What the task asks =>
Your task is to copy every line of the entries that holds the word "computer".

Records drawn from a dataset =>
* * * * * * *

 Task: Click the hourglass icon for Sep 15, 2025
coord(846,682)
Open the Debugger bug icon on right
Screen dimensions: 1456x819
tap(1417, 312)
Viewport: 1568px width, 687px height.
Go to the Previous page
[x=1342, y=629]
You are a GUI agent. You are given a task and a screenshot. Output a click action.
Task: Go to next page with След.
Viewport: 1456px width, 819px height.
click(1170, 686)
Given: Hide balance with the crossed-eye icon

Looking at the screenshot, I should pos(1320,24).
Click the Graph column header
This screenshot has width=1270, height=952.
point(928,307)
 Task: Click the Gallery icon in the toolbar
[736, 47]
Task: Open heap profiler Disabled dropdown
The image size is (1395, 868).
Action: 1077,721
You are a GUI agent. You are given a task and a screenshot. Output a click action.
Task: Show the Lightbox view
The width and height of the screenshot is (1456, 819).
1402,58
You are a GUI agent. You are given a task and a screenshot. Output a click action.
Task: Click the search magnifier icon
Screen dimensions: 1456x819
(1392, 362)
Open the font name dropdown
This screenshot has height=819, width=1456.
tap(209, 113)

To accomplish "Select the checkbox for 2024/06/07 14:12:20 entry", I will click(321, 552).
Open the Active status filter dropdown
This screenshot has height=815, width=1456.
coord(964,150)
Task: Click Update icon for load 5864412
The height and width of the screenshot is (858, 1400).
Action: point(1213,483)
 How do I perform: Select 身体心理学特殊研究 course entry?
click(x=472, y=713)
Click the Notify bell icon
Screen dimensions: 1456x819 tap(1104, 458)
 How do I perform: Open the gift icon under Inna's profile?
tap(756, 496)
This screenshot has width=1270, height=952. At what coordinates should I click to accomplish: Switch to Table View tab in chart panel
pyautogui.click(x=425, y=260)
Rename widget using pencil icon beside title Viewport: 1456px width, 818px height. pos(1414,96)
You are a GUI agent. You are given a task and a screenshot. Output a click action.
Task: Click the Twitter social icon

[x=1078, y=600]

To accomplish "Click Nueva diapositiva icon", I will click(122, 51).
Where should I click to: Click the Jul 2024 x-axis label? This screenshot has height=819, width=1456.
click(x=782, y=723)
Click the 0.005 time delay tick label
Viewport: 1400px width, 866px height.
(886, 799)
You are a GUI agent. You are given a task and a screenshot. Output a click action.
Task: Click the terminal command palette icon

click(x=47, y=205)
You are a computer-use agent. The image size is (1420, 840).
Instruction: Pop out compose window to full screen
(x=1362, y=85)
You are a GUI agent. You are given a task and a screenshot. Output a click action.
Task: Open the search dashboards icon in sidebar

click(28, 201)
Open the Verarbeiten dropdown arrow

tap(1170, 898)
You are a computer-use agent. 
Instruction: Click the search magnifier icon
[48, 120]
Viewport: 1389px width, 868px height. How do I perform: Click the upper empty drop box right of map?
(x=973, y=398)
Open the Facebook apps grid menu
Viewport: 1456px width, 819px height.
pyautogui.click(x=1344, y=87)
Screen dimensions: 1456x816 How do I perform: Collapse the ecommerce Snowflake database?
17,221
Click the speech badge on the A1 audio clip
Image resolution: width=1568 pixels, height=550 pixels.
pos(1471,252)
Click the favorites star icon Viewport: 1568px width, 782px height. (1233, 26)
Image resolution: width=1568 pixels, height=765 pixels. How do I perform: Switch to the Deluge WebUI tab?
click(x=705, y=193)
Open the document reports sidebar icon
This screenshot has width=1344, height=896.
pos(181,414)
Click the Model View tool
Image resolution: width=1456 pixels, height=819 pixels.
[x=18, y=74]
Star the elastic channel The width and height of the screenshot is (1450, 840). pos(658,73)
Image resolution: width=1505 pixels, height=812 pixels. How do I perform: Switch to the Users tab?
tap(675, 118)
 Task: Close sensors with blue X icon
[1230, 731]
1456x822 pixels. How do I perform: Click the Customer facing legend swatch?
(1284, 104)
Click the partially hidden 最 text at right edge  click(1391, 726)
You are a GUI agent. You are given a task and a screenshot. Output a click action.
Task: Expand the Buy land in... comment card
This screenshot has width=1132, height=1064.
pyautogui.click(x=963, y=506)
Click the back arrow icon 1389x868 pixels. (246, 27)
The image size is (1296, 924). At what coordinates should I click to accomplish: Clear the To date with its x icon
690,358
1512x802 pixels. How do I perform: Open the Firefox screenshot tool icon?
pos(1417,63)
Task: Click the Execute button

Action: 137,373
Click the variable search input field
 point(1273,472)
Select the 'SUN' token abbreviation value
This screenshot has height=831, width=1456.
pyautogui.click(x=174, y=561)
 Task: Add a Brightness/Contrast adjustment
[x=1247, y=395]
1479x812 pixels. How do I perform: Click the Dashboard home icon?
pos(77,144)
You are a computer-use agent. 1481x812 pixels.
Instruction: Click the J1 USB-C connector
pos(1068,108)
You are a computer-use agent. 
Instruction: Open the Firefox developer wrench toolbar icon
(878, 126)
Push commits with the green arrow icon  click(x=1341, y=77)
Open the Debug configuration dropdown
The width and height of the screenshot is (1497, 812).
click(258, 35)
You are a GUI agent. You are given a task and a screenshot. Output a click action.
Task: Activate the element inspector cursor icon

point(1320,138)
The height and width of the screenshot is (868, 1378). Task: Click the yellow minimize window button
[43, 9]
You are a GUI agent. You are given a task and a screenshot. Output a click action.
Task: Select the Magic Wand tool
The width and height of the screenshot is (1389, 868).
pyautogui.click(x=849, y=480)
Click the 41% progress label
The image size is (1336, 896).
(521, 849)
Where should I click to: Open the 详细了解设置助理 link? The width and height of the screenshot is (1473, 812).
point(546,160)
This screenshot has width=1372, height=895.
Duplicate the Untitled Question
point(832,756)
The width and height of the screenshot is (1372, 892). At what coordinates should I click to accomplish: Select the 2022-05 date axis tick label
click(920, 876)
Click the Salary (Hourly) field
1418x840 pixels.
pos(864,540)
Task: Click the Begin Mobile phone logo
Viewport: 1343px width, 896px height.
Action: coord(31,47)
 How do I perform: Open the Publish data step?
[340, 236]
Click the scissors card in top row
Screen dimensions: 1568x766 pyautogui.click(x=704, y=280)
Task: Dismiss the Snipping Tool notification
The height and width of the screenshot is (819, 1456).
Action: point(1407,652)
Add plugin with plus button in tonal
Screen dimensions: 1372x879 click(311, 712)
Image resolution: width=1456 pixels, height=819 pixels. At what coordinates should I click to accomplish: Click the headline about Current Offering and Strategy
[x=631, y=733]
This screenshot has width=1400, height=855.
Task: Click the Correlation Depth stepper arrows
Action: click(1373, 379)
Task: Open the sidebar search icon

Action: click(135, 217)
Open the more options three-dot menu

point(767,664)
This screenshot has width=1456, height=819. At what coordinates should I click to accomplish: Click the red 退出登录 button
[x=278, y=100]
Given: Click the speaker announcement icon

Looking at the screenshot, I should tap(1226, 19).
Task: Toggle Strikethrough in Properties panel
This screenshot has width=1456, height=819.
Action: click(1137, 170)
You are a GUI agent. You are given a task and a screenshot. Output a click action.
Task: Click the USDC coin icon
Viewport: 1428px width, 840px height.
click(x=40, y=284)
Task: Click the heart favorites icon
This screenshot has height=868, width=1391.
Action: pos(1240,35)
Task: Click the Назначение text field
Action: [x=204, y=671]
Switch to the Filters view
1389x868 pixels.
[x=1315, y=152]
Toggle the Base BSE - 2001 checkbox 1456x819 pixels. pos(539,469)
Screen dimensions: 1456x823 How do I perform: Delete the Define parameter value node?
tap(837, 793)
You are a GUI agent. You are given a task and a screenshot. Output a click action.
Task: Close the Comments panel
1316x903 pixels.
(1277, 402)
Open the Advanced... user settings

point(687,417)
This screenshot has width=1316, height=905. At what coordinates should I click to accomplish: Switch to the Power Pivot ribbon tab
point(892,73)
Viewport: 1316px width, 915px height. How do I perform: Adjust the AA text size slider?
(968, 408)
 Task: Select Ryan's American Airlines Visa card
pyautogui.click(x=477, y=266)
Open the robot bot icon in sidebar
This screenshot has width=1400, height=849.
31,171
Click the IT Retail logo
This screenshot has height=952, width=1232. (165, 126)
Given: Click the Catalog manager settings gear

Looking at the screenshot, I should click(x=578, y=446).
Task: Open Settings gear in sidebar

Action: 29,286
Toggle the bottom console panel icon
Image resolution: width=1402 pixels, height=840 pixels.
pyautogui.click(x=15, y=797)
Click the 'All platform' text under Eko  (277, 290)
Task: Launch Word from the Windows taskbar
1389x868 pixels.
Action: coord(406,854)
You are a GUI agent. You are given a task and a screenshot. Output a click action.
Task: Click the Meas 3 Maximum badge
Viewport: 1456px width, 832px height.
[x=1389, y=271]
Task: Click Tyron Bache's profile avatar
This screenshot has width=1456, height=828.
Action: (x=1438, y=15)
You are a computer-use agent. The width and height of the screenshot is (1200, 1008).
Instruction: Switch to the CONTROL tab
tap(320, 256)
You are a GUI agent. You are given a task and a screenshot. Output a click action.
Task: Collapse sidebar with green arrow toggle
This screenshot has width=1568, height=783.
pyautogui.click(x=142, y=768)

* * * * * * *

Exercise result =>
You are a computer-use agent. The image size is (1420, 840).
You are a computer-use agent. 
You are a computer-use agent. 1481x812 pixels.
You are a computer-use agent. 
You are a computer-use agent. The width and height of the screenshot is (1200, 1008).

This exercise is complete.